Async or event library

ZombineDev via Digitalmars-d-learn digitalmars-d-learn at puremagic.com
Tue May 10 02:58:38 PDT 2016


On Monday, 9 May 2016 at 09:14:31 UTC, chmike wrote:
> It seam that the scope of the event loop we are talking should 
> be clarified to avoid confusions.
>
> There is the GUI event loop which is generally single threaded 
> for efficient access to the data structure representing the GUI 
> content. Single thread also simplifies synchronization and make 
> deadlocks impossible. GUI events incoming rates are generally 
> slow because it is human driven. So a single threaded GUI event 
> loop is a very reasonable choice.
>
> The other event loop is for IO and timers. In this case the 
> event rate can be very high and the speed is critical. This is 
> where multithreading can play a useful role and the topic I am 
> interested with.
>
> On unix the OS provides a fast select (epoll, kevent) which 
> tells the user on which fd an event occurred. epoll doesn't 
> cover asynchronous file operations and timer events.
> On Windows the OS provides IOCP which support queued operations 
> and the user is notified of the completion.
>
> The boost asio lib adopted the IOCP model. Users queue 
> asynchronous tasks and a callback function that is executed 
> when the task is completed. That is also the model of I/O or 
> timer event loops (e.g. libev, libuv, libevent).

• DATASET SECTION:

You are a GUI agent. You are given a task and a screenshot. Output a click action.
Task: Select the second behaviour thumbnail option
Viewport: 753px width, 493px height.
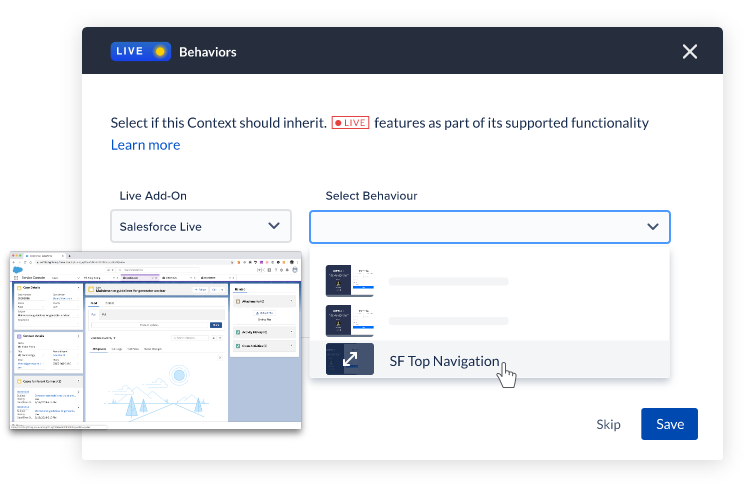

• GIVEN EXERCISE:
In the mailing-list post about event loops:
1. Why are GUI event incoming rates generally slow?
2. What does epoll not cover?
3. Which model did the boost asio lib adopt?

• SOLUTION BELOW:
1. Because they are human driven.
2. Asynchronous file operations and timer events.
3. The IOCP model.